AIM: Copy out every item below, putting "check box" in place of "checkbox" wherever it appears and leaving everything else unchanged.

RECORDS FOR THE EXERCISE:

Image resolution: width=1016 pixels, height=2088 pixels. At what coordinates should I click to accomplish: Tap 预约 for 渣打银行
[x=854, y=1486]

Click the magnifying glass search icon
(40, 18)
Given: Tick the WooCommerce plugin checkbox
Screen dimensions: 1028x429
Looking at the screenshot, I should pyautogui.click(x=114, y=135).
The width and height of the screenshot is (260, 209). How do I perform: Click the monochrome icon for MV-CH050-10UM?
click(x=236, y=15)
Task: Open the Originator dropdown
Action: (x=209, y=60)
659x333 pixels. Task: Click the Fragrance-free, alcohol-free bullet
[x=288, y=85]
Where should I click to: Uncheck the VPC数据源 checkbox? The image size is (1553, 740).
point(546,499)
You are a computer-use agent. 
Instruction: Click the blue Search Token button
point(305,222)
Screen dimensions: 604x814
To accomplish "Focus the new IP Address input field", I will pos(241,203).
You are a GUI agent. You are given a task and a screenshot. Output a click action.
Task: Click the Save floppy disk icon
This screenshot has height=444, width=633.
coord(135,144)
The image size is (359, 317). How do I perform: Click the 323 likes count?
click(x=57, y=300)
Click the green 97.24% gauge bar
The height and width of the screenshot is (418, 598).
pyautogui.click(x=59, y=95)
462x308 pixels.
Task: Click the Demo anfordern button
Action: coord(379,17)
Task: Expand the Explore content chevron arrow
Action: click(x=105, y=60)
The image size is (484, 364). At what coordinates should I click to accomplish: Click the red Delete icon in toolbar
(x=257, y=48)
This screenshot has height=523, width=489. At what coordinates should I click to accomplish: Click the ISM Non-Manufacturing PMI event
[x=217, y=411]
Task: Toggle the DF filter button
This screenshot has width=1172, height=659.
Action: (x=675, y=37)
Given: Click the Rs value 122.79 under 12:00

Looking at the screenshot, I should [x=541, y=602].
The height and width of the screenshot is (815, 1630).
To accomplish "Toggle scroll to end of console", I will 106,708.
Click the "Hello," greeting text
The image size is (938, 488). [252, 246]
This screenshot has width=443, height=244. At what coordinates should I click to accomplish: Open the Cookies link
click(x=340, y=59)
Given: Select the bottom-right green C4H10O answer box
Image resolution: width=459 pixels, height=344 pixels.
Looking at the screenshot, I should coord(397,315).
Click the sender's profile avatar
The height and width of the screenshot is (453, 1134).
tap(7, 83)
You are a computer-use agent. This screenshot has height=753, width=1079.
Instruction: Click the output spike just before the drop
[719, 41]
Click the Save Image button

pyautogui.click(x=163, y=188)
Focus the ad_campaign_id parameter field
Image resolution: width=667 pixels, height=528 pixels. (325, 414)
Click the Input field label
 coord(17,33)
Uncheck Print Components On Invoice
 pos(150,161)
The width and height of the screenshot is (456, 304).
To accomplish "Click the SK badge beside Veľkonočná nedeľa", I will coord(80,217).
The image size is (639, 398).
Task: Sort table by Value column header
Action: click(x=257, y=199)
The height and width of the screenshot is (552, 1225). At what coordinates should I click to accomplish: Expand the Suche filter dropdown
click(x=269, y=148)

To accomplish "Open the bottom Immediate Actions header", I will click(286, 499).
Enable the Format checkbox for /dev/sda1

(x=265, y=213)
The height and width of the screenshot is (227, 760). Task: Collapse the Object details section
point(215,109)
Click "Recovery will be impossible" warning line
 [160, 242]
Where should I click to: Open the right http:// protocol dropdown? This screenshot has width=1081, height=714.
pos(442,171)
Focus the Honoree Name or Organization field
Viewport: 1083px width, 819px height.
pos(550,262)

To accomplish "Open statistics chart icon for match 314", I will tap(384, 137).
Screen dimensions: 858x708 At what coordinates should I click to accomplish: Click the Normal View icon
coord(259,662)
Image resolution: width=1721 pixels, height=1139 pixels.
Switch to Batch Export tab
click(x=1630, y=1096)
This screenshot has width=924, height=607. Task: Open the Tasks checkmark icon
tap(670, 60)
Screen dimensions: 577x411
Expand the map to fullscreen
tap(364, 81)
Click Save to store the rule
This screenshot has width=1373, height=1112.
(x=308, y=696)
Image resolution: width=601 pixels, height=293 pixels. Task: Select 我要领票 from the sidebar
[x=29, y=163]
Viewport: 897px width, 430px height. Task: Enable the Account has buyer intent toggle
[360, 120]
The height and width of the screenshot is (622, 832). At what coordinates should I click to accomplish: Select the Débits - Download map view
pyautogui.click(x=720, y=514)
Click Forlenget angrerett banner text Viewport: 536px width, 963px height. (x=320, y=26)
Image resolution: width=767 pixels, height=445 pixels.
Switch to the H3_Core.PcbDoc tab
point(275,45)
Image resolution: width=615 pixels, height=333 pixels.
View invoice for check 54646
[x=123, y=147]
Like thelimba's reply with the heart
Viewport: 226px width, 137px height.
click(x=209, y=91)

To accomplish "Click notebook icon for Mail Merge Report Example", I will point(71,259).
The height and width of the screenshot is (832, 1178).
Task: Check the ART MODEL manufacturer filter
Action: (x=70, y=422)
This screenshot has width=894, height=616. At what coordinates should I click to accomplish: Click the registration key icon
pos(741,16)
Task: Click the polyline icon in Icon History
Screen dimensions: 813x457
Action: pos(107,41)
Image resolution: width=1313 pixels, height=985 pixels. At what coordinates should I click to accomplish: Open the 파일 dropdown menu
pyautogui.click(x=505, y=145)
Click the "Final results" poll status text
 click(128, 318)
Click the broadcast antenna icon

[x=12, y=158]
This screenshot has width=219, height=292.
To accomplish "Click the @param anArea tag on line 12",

COMPLETE ANSWER:
Image resolution: width=1016 pixels, height=2088 pixels. At what coordinates should I click to accomplish: Tap 预约 for 渣打银行
[x=854, y=1486]

Click the magnifying glass search icon
(40, 18)
Given: Tick the WooCommerce plugin check box
Screen dimensions: 1028x429
Looking at the screenshot, I should pyautogui.click(x=114, y=135).
The width and height of the screenshot is (260, 209). How do I perform: Click the monochrome icon for MV-CH050-10UM?
click(x=236, y=15)
Task: Open the Originator dropdown
Action: (x=209, y=60)
659x333 pixels. Task: Click the Fragrance-free, alcohol-free bullet
[x=288, y=85]
Where should I click to: Uncheck the VPC数据源 check box? The image size is (1553, 740).
point(546,499)
You are a computer-use agent. 
Instruction: Click the blue Search Token button
point(305,222)
Screen dimensions: 604x814
To accomplish "Focus the new IP Address input field", I will pos(241,203).
You are a GUI agent. You are given a task and a screenshot. Output a click action.
Task: Click the Save floppy disk icon
This screenshot has height=444, width=633.
coord(135,144)
The image size is (359, 317). How do I perform: Click the 323 likes count?
click(x=57, y=300)
Click the green 97.24% gauge bar
The height and width of the screenshot is (418, 598).
pyautogui.click(x=59, y=95)
462x308 pixels.
Task: Click the Demo anfordern button
Action: coord(379,17)
Task: Expand the Explore content chevron arrow
Action: click(x=105, y=60)
The image size is (484, 364). At what coordinates should I click to accomplish: Click the red Delete icon in toolbar
(x=257, y=48)
This screenshot has height=523, width=489. At what coordinates should I click to accomplish: Click the ISM Non-Manufacturing PMI event
[x=217, y=411]
Task: Toggle the DF filter button
This screenshot has width=1172, height=659.
Action: (x=675, y=37)
Given: Click the Rs value 122.79 under 12:00

Looking at the screenshot, I should [x=541, y=602].
The height and width of the screenshot is (815, 1630).
To accomplish "Toggle scroll to end of console", I will 106,708.
Click the "Hello," greeting text
The image size is (938, 488). [252, 246]
This screenshot has width=443, height=244. At what coordinates should I click to accomplish: Open the Cookies link
click(x=340, y=59)
Given: Select the bottom-right green C4H10O answer box
Image resolution: width=459 pixels, height=344 pixels.
Looking at the screenshot, I should coord(397,315).
Click the sender's profile avatar
The height and width of the screenshot is (453, 1134).
tap(7, 83)
You are a computer-use agent. This screenshot has height=753, width=1079.
Instruction: Click the output spike just before the drop
[719, 41]
Click the Save Image button

pyautogui.click(x=163, y=188)
Focus the ad_campaign_id parameter field
Image resolution: width=667 pixels, height=528 pixels. (325, 414)
Click the Input field label
 coord(17,33)
Uncheck Print Components On Invoice
 pos(150,161)
The width and height of the screenshot is (456, 304).
To accomplish "Click the SK badge beside Veľkonočná nedeľa", I will coord(80,217).
The image size is (639, 398).
Task: Sort table by Value column header
Action: click(x=257, y=199)
The height and width of the screenshot is (552, 1225). At what coordinates should I click to accomplish: Expand the Suche filter dropdown
click(x=269, y=148)

To accomplish "Open the bottom Immediate Actions header", I will click(286, 499).
Enable the Format check box for /dev/sda1

(x=265, y=213)
The height and width of the screenshot is (227, 760). Task: Collapse the Object details section
point(215,109)
Click "Recovery will be impossible" warning line
 [160, 242]
Where should I click to: Open the right http:// protocol dropdown? This screenshot has width=1081, height=714.
pos(442,171)
Focus the Honoree Name or Organization field
Viewport: 1083px width, 819px height.
pos(550,262)

To accomplish "Open statistics chart icon for match 314", I will tap(384, 137).
Screen dimensions: 858x708 At what coordinates should I click to accomplish: Click the Normal View icon
coord(259,662)
Image resolution: width=1721 pixels, height=1139 pixels.
Switch to Batch Export tab
click(x=1630, y=1096)
This screenshot has width=924, height=607. Task: Open the Tasks checkmark icon
tap(670, 60)
Screen dimensions: 577x411
Expand the map to fullscreen
tap(364, 81)
Click Save to store the rule
This screenshot has width=1373, height=1112.
(x=308, y=696)
Image resolution: width=601 pixels, height=293 pixels. Task: Select 我要领票 from the sidebar
[x=29, y=163]
Viewport: 897px width, 430px height. Task: Enable the Account has buyer intent toggle
[360, 120]
The height and width of the screenshot is (622, 832). At what coordinates should I click to accomplish: Select the Débits - Download map view
pyautogui.click(x=720, y=514)
Click Forlenget angrerett banner text Viewport: 536px width, 963px height. (x=320, y=26)
Image resolution: width=767 pixels, height=445 pixels.
Switch to the H3_Core.PcbDoc tab
point(275,45)
Image resolution: width=615 pixels, height=333 pixels.
View invoice for check 54646
[x=123, y=147]
Like thelimba's reply with the heart
Viewport: 226px width, 137px height.
click(x=209, y=91)

To accomplish "Click notebook icon for Mail Merge Report Example", I will point(71,259).
The height and width of the screenshot is (832, 1178).
Task: Check the ART MODEL manufacturer filter
Action: (x=70, y=422)
This screenshot has width=894, height=616. At what coordinates should I click to accomplish: Click the registration key icon
pos(741,16)
Task: Click the polyline icon in Icon History
Screen dimensions: 813x457
Action: pos(107,41)
Image resolution: width=1313 pixels, height=985 pixels. At what coordinates should I click to accomplish: Open the 파일 dropdown menu
pyautogui.click(x=505, y=145)
Click the "Final results" poll status text
 click(128, 318)
Click the broadcast antenna icon

[x=12, y=158]
This screenshot has width=219, height=292.
To accomplish "Click the @param anArea tag on line 12",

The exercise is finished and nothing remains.